The Blue Mountains town of Katoomba is without putting it mildly a drunk infested ghost town. I swore that everyone over 50 was either pissed, deformed or just madly talking to themselves. Katoomba is filled with pub stroke bottle shop establishments inhabited by staring inbred locals. The bonus was the hostel - what you would consider to be an original backpackers. Nice communal lounge, attractive garden area and just homely. As Katoomba is dead and full of the people described like the above everyone just stays in and just chats. This combined with the large amount of pot and drinks provides an interesting social arena. Mike was a guy to be avoided. His eyes were glazed and focus seemed difficult. When he sat he would talk at great length. “Yeah, these rent boys invited me over the road and we have been drinking since 10am, it's great being the only straight guy in the neighbourhood'. It was this sort of crap that was repeated every ten minutes along with the 'Cambodia is not fun anymore, you don't get kids throwing hand grenades for a laugh but you still get the hash pizzas”.
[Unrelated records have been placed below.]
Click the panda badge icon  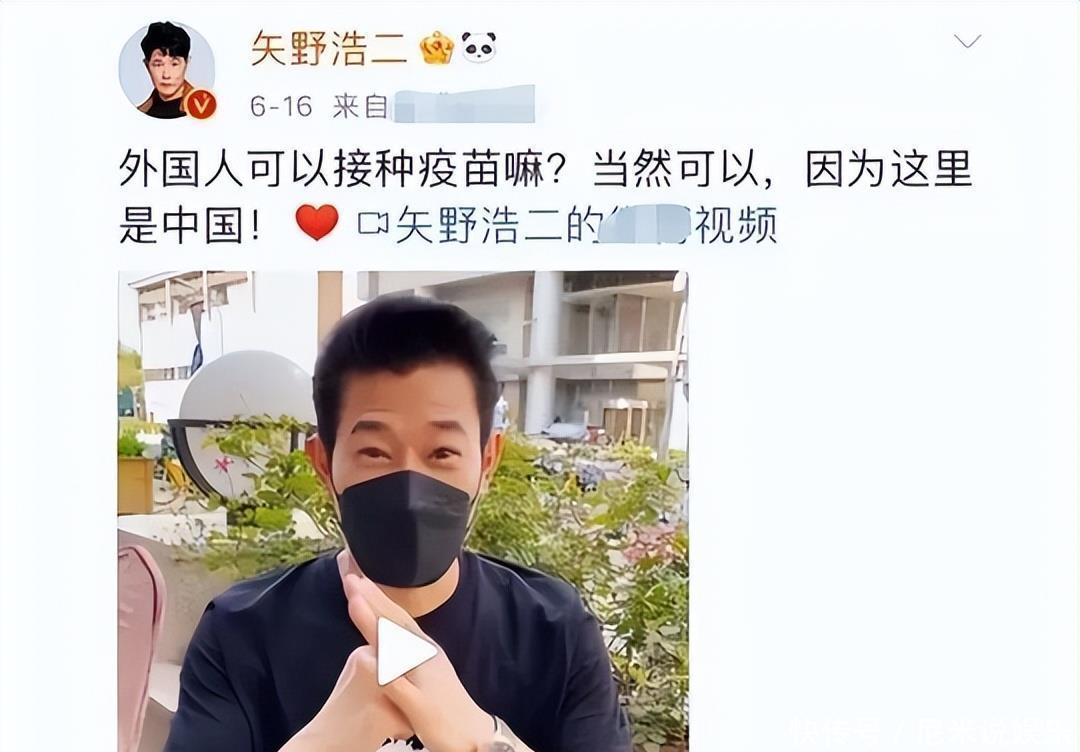tap(479, 48)
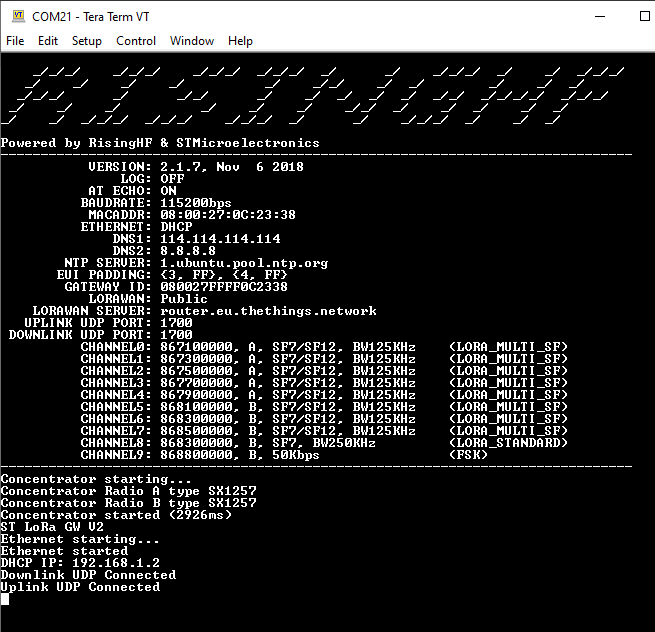Open the Setup menu
Screen dimensions: 655x632
click(87, 41)
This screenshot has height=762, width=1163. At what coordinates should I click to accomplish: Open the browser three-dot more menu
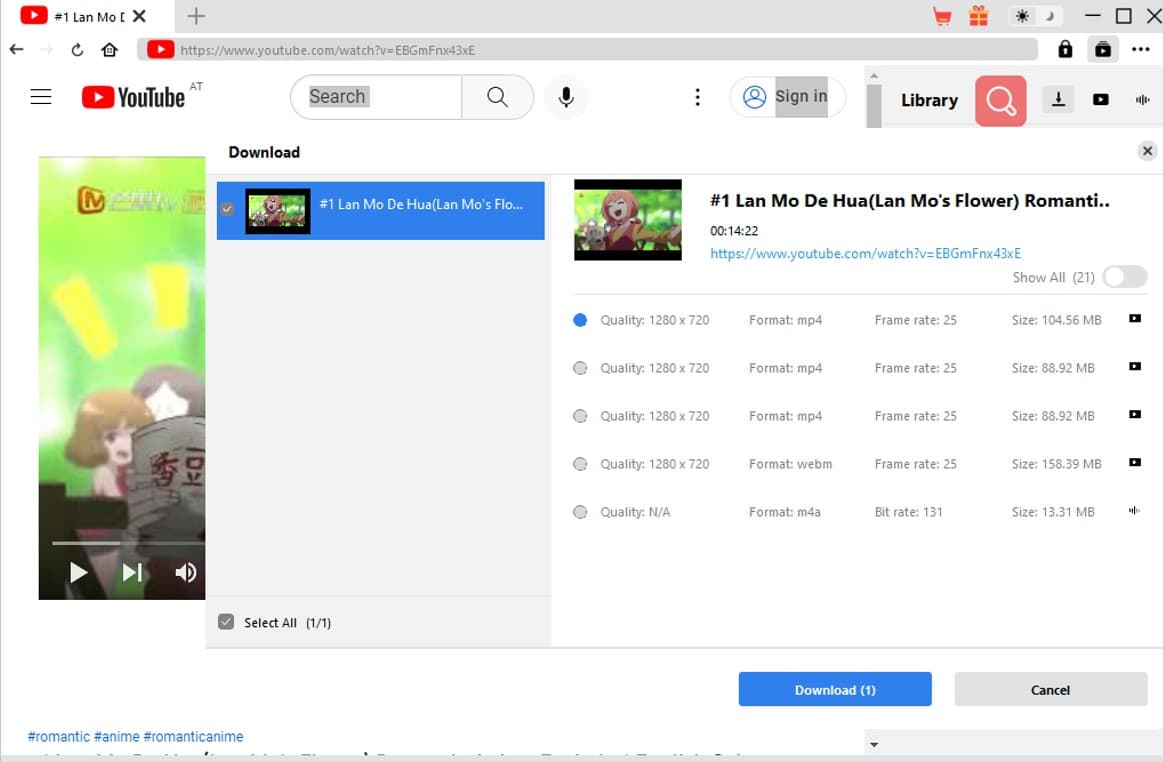click(1141, 49)
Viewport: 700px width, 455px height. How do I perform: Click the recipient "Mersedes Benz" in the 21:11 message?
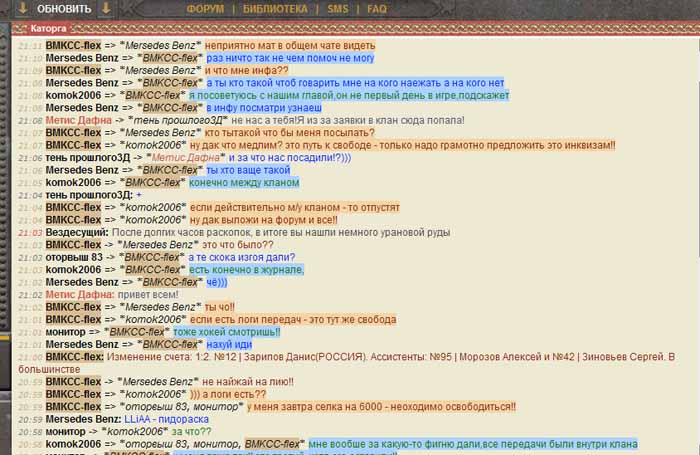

One by one the group would disperse - toilet stops for 2 hours the most common get away. James was from Bournemouth and in my room. Now when you feel sorry for yourself always listen to others. This guy had arrived in West Africa for the start of his travels. In the middle of the night a gang raided their group tents and stole everything - leaving the clothes and sleeping back wrapped around their bodies. For the next 5 days they tried to make it Johannesburg for their departing flight without passports, money or any identification. They made it with a combination of begging and pleading at border controls, jumping queues at passport office and forcing the Qantas staff to manually write out an new ticket with every detail. Four days of hell. They made their flight by 15 minutes. Losing a bit of clothing or damaging your camera seemed a bit pathetic in comparison.
It was time to go back to the hussle and bussle of Sydney. We lugged the bags on the train. Train behaviour is interesting and constantly keeps me amused. We have four zones of comfort. For members of the public we naturally keep a distance of between 3-6 metres. In social occasions that gap closes to between 1.2 and 3.6 metres. For friends this closes to between 50cm and 1.2m. Now our intimate zone of between 15 and 46 cms is only shared by the closest of friends or lovers. So what happens on busy trains or buses? Well you get members of the public invading our personal zones which we are not used to which in turn causes some strange behaviour. You can tell the obvious signs a) people looking at the floor or ceiling b) people reading a book without attention (using it as a prop) c) people playing aimlessly with their mobile phone. Basically anything to avoid eye contact with members of the public in their personal zone. They say that commuters look depressed all the time because they are unhappy - in fact this is more to do with the adverse reactions caused my personal zone evasion.
There was a choice. Two spare seats. Sit next to a lady wearing headphones or the guy in front with the greying slick back hair. I think I'll sit next to the women this time and just listen to any interesting conversations nearby.